Pero no era para siempre: se agotó el modelo en poco más de 35 años y de montar al más apto, pasamos a una variante de los inmerecidos herederos del poder hasta que todo se derrumbó en el 2000 y llamamos a ese colapso, transición democrática, siempre edulcorando la realidad.
Luego y nomás por puntada, como queriendo calar que de veras se respetaba el voto, regresamos el PRI al poder con unos priistas que de priistas tenían lo que la Pelangocha de Miss Mundo. Papelazo. Decepción general.
Y ahora el asunto no está tan fácil, pero por la razón inversa a lo que está a la vista. Llegó al poder un líder con arrastre propio, un señor que sí ganó sin el apoyo de ningún aparato oficial
¿y?… y nada, que después de haber abjurado de su pasado priista, después de maldecir todo el pasado reciente del país, con disimulo pero sin pudor, ha resultado ser un ejemplar del viejo PRI que se creía extinguido.
Cree el actual Presidente y algunos de su camarilla, que se pueden aplicar las fórmulas de antaño y eso no funciona en la vida y menos en política. Encima, la relación con los Estados Unidos, ahora, tiene respaldo legal, ya no es la amenaza de la fuerza, es la fuerza de los tratados. Creen que pueden resucitar las viejas prácticas y políticas del PRI de hace 50 años. Mala apuesta.
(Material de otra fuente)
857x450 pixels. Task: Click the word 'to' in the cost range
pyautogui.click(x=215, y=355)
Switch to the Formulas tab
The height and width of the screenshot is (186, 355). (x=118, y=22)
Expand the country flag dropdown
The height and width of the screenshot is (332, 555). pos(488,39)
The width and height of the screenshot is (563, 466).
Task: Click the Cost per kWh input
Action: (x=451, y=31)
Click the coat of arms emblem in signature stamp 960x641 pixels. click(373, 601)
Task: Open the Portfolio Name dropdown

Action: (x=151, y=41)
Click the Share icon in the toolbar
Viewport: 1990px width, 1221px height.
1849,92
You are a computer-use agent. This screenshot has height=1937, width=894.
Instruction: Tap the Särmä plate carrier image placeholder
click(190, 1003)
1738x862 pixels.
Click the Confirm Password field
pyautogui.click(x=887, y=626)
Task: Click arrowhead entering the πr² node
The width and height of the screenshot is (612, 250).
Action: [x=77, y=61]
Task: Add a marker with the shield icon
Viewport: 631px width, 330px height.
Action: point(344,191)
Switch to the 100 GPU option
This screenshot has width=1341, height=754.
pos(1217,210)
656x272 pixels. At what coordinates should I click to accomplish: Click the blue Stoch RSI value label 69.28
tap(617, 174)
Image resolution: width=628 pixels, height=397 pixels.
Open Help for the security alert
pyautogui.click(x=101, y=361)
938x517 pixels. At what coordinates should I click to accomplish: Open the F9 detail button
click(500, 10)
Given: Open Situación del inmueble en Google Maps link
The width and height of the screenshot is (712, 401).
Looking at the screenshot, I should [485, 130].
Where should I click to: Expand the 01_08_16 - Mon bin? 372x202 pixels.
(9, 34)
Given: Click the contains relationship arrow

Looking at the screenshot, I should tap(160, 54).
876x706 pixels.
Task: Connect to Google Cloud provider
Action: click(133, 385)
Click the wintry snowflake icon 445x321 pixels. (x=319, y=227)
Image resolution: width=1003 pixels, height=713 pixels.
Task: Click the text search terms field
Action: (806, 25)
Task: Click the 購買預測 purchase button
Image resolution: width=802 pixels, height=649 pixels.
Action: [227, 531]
A ver cómo les va.
Y prueba de sus sueños tricolores es su empeño en la consulta que se celebró ayer (cuyo resultado desconoce este menda al escribir esta Feria), pero sea cual sea, será usado para intentar imponer una nueva hegemonía electoral. Peor apuesta. Se distraen sin recapacitar en que la verdadera prueba de su inhabilidad para gobernar es la inseguridad, la delincuencia desaforada.
Mal gobiernan y están soñando con 500 pasteles nomás para ellos, como el cochinito que soñaba que era un rey.